Hi Ben,
I have looked at this snippet a bunch of times, and I am trying to understand how it would be used.
So lets say our PHP_SELF is
Code:
/this/is/my/script.php
Folcnt contains the nesting depth: 4
Then we build a string that contains "../" x folcnt. Incidentally, you could do this with
Code:
str_repeat("../",$folcnt-1)
And the "else" part of the isn't necessary as you already set $folappstep to "" before deciding whether you need to run the for loop.
Anyway, it has dawned on me why you'd want to do this. You want to pull the required files from the root of your webspace, whereas "require" works from the root of the file system.

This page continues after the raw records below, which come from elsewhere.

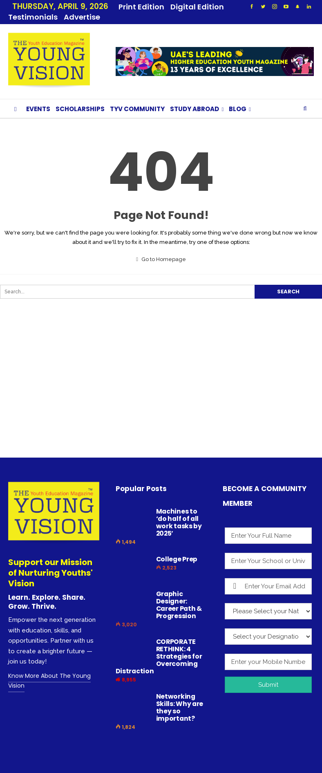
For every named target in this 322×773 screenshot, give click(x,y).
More (182, 7)
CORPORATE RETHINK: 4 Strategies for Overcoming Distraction (159, 646)
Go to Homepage (161, 249)
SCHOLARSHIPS (80, 99)
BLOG (237, 99)
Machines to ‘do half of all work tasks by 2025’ (179, 512)
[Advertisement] (157, 385)
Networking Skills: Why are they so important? (179, 697)
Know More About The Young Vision (49, 671)
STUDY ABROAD (194, 99)
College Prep (176, 549)
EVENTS (38, 99)
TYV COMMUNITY (137, 99)
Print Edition (141, 7)
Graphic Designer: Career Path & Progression (179, 595)
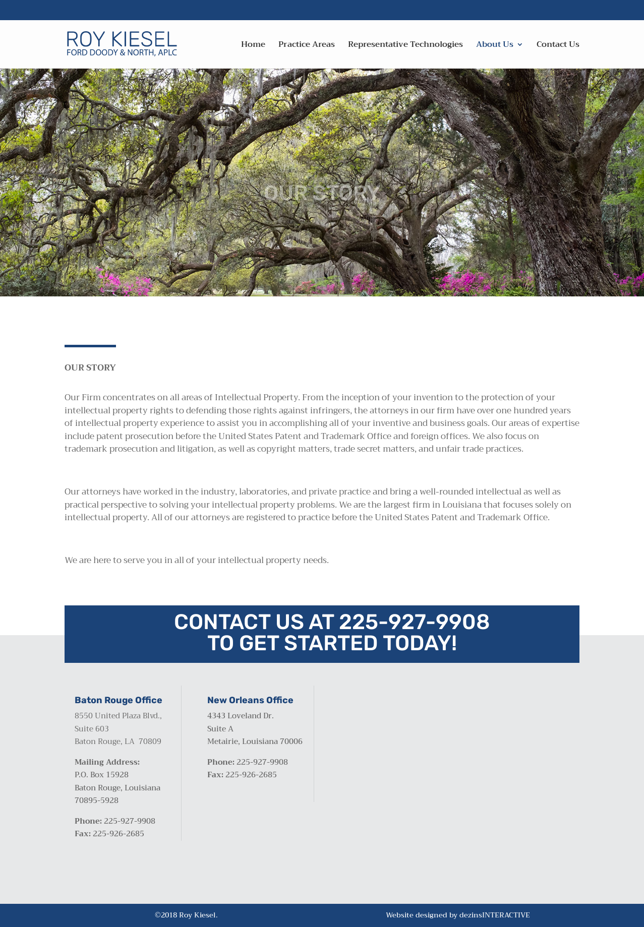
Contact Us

Here is your code with the simplifications I mentioned:
Code:
$folcnt = substr_count($_SERVER["PHP_SELF"], "/");
$folappstep = str_repeat("../",$folcnt-1);
$extfile = $folappstep."ws8_extensions.php";
$funfile = $folappstep."ws8_functions.php";
include $extfile;
include $funfile;
However, what you want is for your scripts to be aware of the document root, and pull their included files from there. Consider this:
Code:
ini_set("include_path", getenv("DOCUMENT_ROOT"));
include "ws8_extensions.php";
include "ws8_functions.php";
What this is doing is adding the document root for your website to the include search path, and then you can include the files directly without referencing their location.